### Task to carry out
Transcribe the listing below only from the line with "Discussion Forums (97, 39)" up to and including the line with "LabVIEW (114, 49)".

### Provided records
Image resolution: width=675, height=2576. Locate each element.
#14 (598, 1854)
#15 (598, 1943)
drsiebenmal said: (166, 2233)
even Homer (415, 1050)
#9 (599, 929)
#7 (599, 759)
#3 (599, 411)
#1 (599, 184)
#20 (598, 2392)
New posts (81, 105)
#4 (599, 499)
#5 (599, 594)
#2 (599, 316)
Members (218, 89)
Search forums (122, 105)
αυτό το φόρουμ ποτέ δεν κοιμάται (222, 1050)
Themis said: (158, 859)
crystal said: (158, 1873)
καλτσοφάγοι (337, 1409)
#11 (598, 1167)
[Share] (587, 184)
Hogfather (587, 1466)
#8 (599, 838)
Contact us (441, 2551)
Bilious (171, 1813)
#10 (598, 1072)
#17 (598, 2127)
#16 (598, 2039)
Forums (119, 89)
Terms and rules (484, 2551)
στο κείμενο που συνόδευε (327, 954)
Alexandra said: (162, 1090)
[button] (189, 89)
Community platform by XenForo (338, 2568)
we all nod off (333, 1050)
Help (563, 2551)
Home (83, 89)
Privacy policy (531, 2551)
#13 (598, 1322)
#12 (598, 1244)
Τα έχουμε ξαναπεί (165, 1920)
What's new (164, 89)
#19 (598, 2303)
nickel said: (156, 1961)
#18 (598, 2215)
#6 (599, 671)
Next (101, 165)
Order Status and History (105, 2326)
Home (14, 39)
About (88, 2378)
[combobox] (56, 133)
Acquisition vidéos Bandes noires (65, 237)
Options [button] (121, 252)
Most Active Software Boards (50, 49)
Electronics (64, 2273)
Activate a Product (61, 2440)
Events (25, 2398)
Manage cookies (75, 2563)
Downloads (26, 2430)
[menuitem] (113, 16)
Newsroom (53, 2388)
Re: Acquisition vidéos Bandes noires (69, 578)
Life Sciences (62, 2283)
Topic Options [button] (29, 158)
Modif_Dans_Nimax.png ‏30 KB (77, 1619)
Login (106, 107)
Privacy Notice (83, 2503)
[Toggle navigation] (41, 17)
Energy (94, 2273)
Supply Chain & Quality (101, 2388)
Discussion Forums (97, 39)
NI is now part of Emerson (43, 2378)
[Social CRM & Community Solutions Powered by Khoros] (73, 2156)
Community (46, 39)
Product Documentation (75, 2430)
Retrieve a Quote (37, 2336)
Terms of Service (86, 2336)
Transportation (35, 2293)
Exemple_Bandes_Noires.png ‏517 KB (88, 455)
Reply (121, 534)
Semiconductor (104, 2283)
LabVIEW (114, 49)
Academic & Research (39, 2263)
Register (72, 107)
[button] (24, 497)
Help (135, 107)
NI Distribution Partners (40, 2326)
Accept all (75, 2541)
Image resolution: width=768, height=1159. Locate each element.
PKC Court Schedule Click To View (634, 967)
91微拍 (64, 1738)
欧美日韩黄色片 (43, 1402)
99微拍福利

### Worked solution
Discussion Forums (97, 39)
NI is now part of Emerson (43, 2378)
[Social CRM & Community Solutions Powered by Khoros] (73, 2156)
Community (46, 39)
Product Documentation (75, 2430)
Retrieve a Quote (37, 2336)
Terms of Service (86, 2336)
Transportation (35, 2293)
Exemple_Bandes_Noires.png ‏517 KB (88, 455)
Reply (121, 534)
Semiconductor (104, 2283)
LabVIEW (114, 49)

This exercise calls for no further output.